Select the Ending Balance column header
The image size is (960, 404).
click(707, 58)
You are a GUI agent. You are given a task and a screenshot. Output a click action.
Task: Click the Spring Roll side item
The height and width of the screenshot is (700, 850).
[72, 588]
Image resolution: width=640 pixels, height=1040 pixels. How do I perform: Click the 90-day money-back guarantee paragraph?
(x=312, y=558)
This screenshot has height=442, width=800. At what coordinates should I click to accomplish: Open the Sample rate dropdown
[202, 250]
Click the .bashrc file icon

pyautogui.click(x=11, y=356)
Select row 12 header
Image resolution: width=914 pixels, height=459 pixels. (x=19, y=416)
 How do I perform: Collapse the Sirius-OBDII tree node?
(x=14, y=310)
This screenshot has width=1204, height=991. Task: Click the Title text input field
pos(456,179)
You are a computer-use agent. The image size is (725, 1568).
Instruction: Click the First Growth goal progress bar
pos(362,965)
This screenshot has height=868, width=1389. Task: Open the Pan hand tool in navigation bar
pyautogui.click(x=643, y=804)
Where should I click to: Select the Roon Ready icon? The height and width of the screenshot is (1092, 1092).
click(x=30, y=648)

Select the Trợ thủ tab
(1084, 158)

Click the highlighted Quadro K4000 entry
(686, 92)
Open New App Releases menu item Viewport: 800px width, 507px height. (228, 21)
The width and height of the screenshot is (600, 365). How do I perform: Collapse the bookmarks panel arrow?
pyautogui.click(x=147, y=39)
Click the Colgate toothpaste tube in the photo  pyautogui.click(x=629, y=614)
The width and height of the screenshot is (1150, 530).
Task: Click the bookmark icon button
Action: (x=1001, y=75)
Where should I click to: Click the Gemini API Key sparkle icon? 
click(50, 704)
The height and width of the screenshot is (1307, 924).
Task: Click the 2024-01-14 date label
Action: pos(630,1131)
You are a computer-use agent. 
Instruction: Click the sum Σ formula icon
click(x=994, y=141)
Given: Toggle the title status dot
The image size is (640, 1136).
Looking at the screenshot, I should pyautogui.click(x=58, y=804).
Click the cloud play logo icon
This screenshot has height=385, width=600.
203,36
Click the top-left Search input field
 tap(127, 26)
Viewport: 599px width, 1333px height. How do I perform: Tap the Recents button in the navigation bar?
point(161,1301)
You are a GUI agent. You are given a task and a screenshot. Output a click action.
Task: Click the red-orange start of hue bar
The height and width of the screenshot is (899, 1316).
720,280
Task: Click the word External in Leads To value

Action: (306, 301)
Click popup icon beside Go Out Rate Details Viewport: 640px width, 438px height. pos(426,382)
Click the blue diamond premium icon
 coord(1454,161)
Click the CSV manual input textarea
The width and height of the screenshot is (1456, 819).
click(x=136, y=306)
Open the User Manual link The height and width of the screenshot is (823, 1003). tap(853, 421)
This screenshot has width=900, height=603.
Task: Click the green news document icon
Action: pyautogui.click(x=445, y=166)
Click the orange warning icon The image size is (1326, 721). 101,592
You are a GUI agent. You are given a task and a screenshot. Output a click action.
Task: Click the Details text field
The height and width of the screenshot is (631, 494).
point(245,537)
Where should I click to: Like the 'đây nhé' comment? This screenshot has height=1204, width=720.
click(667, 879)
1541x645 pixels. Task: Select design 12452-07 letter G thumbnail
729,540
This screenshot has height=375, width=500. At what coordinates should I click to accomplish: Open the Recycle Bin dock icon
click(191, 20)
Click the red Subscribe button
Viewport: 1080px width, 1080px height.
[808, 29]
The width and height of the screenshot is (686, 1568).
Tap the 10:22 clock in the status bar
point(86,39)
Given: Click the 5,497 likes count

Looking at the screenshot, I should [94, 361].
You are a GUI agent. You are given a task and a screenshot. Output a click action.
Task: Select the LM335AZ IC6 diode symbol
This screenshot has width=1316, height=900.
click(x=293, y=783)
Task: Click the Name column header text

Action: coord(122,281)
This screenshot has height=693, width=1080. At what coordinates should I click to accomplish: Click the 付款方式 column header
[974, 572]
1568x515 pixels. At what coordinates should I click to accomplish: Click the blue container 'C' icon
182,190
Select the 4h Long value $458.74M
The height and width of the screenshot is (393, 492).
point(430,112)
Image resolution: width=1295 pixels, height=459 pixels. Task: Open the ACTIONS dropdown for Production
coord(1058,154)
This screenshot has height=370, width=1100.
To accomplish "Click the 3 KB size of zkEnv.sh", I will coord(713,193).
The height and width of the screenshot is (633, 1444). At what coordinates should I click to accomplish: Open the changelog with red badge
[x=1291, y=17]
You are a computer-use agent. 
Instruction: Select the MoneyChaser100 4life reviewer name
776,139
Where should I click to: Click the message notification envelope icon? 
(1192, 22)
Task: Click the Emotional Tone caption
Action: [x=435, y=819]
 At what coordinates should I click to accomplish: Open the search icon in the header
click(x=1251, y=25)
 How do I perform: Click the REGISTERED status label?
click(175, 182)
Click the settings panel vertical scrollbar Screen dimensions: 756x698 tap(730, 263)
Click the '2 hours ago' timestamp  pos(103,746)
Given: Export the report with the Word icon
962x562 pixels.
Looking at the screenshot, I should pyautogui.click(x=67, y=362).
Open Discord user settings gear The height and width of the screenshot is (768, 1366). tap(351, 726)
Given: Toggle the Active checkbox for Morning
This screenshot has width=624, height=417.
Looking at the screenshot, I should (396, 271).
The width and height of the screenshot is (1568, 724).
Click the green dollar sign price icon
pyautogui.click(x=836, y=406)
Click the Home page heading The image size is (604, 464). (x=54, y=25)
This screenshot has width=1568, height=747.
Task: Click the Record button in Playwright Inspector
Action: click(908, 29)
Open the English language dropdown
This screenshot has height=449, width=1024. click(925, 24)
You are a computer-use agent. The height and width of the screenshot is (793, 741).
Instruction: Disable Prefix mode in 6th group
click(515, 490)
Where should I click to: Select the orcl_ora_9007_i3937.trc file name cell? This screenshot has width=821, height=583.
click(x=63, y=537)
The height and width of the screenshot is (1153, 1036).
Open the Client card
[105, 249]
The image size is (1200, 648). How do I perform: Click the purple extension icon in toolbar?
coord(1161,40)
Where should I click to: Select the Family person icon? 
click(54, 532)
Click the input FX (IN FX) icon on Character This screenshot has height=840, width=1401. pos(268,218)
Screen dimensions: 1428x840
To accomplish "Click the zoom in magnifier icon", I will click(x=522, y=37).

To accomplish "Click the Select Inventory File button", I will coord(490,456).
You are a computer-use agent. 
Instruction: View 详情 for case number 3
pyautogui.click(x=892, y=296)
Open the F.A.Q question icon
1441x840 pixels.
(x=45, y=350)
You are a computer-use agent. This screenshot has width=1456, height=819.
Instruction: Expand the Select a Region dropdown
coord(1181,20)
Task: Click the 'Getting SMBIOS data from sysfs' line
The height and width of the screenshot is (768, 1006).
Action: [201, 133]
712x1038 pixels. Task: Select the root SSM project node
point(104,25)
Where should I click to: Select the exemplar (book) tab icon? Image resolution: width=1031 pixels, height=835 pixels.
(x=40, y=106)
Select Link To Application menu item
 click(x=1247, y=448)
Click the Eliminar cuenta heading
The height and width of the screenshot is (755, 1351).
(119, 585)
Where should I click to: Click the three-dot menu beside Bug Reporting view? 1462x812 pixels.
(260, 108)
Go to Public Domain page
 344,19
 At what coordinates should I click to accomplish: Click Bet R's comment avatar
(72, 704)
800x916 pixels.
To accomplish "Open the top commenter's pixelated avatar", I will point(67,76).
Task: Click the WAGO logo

•••••

#### Problem
Can you copy all of the entries above line for line, with no changes at all?

#### Result of the task
Select the Ending Balance column header
The image size is (960, 404).
click(707, 58)
You are a GUI agent. You are given a task and a screenshot. Output a click action.
Task: Click the Spring Roll side item
The height and width of the screenshot is (700, 850).
[72, 588]
Image resolution: width=640 pixels, height=1040 pixels. How do I perform: Click the 90-day money-back guarantee paragraph?
(x=312, y=558)
This screenshot has height=442, width=800. At what coordinates should I click to accomplish: Open the Sample rate dropdown
[202, 250]
Click the .bashrc file icon

pyautogui.click(x=11, y=356)
Select row 12 header
Image resolution: width=914 pixels, height=459 pixels. (x=19, y=416)
 How do I perform: Collapse the Sirius-OBDII tree node?
(x=14, y=310)
This screenshot has width=1204, height=991. Task: Click the Title text input field
pos(456,179)
You are a computer-use agent. The image size is (725, 1568).
Instruction: Click the First Growth goal progress bar
pos(362,965)
This screenshot has height=868, width=1389. Task: Open the Pan hand tool in navigation bar
pyautogui.click(x=643, y=804)
Where should I click to: Select the Roon Ready icon? The height and width of the screenshot is (1092, 1092).
click(x=30, y=648)

Select the Trợ thủ tab
(1084, 158)

Click the highlighted Quadro K4000 entry
(686, 92)
Open New App Releases menu item Viewport: 800px width, 507px height. (228, 21)
The width and height of the screenshot is (600, 365). How do I perform: Collapse the bookmarks panel arrow?
pyautogui.click(x=147, y=39)
Click the Colgate toothpaste tube in the photo  pyautogui.click(x=629, y=614)
The width and height of the screenshot is (1150, 530).
Task: Click the bookmark icon button
Action: (x=1001, y=75)
Where should I click to: Click the Gemini API Key sparkle icon? 
click(50, 704)
The height and width of the screenshot is (1307, 924).
Task: Click the 2024-01-14 date label
Action: pos(630,1131)
You are a computer-use agent. 
Instruction: Click the sum Σ formula icon
click(x=994, y=141)
Given: Toggle the title status dot
The image size is (640, 1136).
Looking at the screenshot, I should pyautogui.click(x=58, y=804).
Click the cloud play logo icon
This screenshot has height=385, width=600.
203,36
Click the top-left Search input field
 tap(127, 26)
Viewport: 599px width, 1333px height. How do I perform: Tap the Recents button in the navigation bar?
point(161,1301)
You are a GUI agent. You are given a task and a screenshot. Output a click action.
Task: Click the red-orange start of hue bar
The height and width of the screenshot is (899, 1316).
720,280
Task: Click the word External in Leads To value

Action: (306, 301)
Click popup icon beside Go Out Rate Details Viewport: 640px width, 438px height. pos(426,382)
Click the blue diamond premium icon
 coord(1454,161)
Click the CSV manual input textarea
The width and height of the screenshot is (1456, 819).
click(x=136, y=306)
Open the User Manual link The height and width of the screenshot is (823, 1003). tap(853, 421)
This screenshot has width=900, height=603.
Task: Click the green news document icon
Action: pyautogui.click(x=445, y=166)
Click the orange warning icon The image size is (1326, 721). 101,592
You are a GUI agent. You are given a task and a screenshot. Output a click action.
Task: Click the Details text field
The height and width of the screenshot is (631, 494).
point(245,537)
Where should I click to: Like the 'đây nhé' comment? This screenshot has height=1204, width=720.
click(667, 879)
1541x645 pixels. Task: Select design 12452-07 letter G thumbnail
729,540
This screenshot has height=375, width=500. At what coordinates should I click to accomplish: Open the Recycle Bin dock icon
click(191, 20)
Click the red Subscribe button
Viewport: 1080px width, 1080px height.
[808, 29]
The width and height of the screenshot is (686, 1568).
Tap the 10:22 clock in the status bar
point(86,39)
Given: Click the 5,497 likes count

Looking at the screenshot, I should [94, 361].
You are a GUI agent. You are given a task and a screenshot. Output a click action.
Task: Select the LM335AZ IC6 diode symbol
This screenshot has width=1316, height=900.
click(x=293, y=783)
Task: Click the Name column header text

Action: coord(122,281)
This screenshot has height=693, width=1080. At what coordinates should I click to accomplish: Click the 付款方式 column header
[974, 572]
1568x515 pixels. At what coordinates should I click to accomplish: Click the blue container 'C' icon
182,190
Select the 4h Long value $458.74M
The height and width of the screenshot is (393, 492).
point(430,112)
Image resolution: width=1295 pixels, height=459 pixels. Task: Open the ACTIONS dropdown for Production
coord(1058,154)
This screenshot has height=370, width=1100.
To accomplish "Click the 3 KB size of zkEnv.sh", I will coord(713,193).
The height and width of the screenshot is (633, 1444). At what coordinates should I click to accomplish: Open the changelog with red badge
[x=1291, y=17]
You are a computer-use agent. 
Instruction: Select the MoneyChaser100 4life reviewer name
776,139
Where should I click to: Click the message notification envelope icon? 
(1192, 22)
Task: Click the Emotional Tone caption
Action: [x=435, y=819]
 At what coordinates should I click to accomplish: Open the search icon in the header
click(x=1251, y=25)
 How do I perform: Click the REGISTERED status label?
click(175, 182)
Click the settings panel vertical scrollbar Screen dimensions: 756x698 tap(730, 263)
Click the '2 hours ago' timestamp  pos(103,746)
Given: Export the report with the Word icon
962x562 pixels.
Looking at the screenshot, I should pyautogui.click(x=67, y=362).
Open Discord user settings gear The height and width of the screenshot is (768, 1366). tap(351, 726)
Given: Toggle the Active checkbox for Morning
This screenshot has width=624, height=417.
Looking at the screenshot, I should (396, 271).
The width and height of the screenshot is (1568, 724).
Click the green dollar sign price icon
pyautogui.click(x=836, y=406)
Click the Home page heading The image size is (604, 464). (x=54, y=25)
This screenshot has width=1568, height=747.
Task: Click the Record button in Playwright Inspector
Action: click(908, 29)
Open the English language dropdown
This screenshot has height=449, width=1024. click(925, 24)
You are a computer-use agent. The height and width of the screenshot is (793, 741).
Instruction: Disable Prefix mode in 6th group
click(515, 490)
Where should I click to: Select the orcl_ora_9007_i3937.trc file name cell? This screenshot has width=821, height=583.
click(x=63, y=537)
The height and width of the screenshot is (1153, 1036).
Open the Client card
[105, 249]
The image size is (1200, 648). How do I perform: Click the purple extension icon in toolbar?
coord(1161,40)
Where should I click to: Select the Family person icon? 
click(54, 532)
Click the input FX (IN FX) icon on Character This screenshot has height=840, width=1401. pos(268,218)
Screen dimensions: 1428x840
To accomplish "Click the zoom in magnifier icon", I will click(x=522, y=37).

To accomplish "Click the Select Inventory File button", I will coord(490,456).
You are a computer-use agent. 
Instruction: View 详情 for case number 3
pyautogui.click(x=892, y=296)
Open the F.A.Q question icon
1441x840 pixels.
(x=45, y=350)
You are a computer-use agent. This screenshot has width=1456, height=819.
Instruction: Expand the Select a Region dropdown
coord(1181,20)
Task: Click the 'Getting SMBIOS data from sysfs' line
The height and width of the screenshot is (768, 1006).
Action: [201, 133]
712x1038 pixels. Task: Select the root SSM project node
point(104,25)
Where should I click to: Select the exemplar (book) tab icon? Image resolution: width=1031 pixels, height=835 pixels.
(x=40, y=106)
Select Link To Application menu item
 click(x=1247, y=448)
Click the Eliminar cuenta heading
The height and width of the screenshot is (755, 1351).
(119, 585)
Where should I click to: Click the three-dot menu beside Bug Reporting view? 1462x812 pixels.
(260, 108)
Go to Public Domain page
 344,19
 At what coordinates should I click to accomplish: Click Bet R's comment avatar
(72, 704)
800x916 pixels.
To accomplish "Open the top commenter's pixelated avatar", I will point(67,76).
Task: Click the WAGO logo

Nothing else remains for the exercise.